> _GOAL OF THE EXERCISE_
In the records below, find each line holding the word "will" and copy it.

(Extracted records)
>>

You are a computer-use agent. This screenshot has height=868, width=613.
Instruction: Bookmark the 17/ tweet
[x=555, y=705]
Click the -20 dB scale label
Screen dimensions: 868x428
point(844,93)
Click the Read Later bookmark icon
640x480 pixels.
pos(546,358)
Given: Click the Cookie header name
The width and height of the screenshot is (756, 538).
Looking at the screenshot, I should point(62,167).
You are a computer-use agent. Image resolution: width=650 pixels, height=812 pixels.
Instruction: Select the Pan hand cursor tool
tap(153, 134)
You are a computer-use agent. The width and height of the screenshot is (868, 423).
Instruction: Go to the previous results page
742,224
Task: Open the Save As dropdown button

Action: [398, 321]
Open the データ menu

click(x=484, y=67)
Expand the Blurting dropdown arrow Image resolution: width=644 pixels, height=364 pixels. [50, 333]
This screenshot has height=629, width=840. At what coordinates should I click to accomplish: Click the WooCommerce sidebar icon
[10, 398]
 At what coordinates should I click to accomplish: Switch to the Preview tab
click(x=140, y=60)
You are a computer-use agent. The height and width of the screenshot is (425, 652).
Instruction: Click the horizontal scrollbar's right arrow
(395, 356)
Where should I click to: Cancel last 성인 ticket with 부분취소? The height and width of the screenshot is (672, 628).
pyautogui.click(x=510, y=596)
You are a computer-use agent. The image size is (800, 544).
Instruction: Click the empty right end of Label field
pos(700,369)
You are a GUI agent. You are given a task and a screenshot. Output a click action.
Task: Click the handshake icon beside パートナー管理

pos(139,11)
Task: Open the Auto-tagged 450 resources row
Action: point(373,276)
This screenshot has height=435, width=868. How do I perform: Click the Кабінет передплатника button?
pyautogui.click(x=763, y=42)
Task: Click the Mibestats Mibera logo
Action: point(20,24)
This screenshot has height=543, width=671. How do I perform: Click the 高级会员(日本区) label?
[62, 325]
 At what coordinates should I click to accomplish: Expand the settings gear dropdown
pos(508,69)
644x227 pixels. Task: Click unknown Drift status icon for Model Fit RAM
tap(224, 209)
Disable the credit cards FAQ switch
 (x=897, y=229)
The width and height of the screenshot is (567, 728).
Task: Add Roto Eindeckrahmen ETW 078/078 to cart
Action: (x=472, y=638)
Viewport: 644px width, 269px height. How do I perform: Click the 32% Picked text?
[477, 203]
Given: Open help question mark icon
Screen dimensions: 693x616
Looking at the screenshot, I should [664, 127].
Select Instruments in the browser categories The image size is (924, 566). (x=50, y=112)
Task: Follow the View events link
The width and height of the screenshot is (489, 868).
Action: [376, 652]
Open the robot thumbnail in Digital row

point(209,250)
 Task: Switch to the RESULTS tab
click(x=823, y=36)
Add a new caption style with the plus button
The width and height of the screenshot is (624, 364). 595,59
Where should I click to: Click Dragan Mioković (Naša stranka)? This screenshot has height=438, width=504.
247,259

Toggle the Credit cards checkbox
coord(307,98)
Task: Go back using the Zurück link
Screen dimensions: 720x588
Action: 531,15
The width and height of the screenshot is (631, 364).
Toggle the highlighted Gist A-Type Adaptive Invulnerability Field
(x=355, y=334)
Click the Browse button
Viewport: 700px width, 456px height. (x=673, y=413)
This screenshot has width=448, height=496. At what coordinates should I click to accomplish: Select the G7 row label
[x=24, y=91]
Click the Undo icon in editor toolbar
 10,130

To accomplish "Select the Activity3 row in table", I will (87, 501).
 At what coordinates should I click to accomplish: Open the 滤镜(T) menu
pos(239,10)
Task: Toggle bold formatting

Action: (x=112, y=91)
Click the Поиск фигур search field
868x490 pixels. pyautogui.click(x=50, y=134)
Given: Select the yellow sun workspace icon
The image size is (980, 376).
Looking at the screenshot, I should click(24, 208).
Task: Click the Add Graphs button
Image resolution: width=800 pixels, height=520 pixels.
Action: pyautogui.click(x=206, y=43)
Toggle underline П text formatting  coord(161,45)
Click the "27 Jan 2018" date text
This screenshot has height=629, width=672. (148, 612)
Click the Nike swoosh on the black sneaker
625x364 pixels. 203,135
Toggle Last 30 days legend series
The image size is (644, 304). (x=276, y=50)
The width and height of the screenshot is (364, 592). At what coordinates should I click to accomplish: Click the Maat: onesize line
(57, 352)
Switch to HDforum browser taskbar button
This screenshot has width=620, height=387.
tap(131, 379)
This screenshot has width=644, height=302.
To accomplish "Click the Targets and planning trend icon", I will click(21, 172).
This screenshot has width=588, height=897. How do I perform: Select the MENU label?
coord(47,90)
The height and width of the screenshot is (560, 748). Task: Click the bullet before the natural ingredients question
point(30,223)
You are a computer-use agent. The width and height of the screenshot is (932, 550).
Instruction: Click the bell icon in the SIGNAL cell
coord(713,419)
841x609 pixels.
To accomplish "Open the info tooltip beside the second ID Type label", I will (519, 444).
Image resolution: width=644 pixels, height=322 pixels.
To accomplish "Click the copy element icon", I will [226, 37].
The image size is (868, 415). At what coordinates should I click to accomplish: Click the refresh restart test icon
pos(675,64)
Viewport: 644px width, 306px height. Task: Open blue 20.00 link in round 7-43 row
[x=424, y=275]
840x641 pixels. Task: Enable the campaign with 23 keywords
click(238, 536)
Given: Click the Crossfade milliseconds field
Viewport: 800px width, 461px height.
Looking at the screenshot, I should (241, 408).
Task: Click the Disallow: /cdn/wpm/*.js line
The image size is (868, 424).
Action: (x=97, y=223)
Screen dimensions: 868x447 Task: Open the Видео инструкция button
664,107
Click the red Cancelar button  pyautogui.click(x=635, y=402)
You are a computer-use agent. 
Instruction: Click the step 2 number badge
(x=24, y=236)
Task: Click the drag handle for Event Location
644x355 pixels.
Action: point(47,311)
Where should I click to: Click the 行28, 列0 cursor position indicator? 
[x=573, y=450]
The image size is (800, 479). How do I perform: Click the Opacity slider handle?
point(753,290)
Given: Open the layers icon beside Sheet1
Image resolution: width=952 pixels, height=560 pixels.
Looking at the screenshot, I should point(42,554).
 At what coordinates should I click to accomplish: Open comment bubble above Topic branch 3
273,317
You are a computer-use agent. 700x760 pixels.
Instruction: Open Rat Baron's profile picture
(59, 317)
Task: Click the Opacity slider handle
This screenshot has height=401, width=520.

<<

> _REPLY TO THE TASK_
To accomplish "Select the Activity3 row in table", I will (87, 501).
To accomplish "Click the Targets and planning trend icon", I will click(21, 172).
To accomplish "Open the info tooltip beside the second ID Type label", I will (519, 444).
To accomplish "Click the copy element icon", I will [226, 37].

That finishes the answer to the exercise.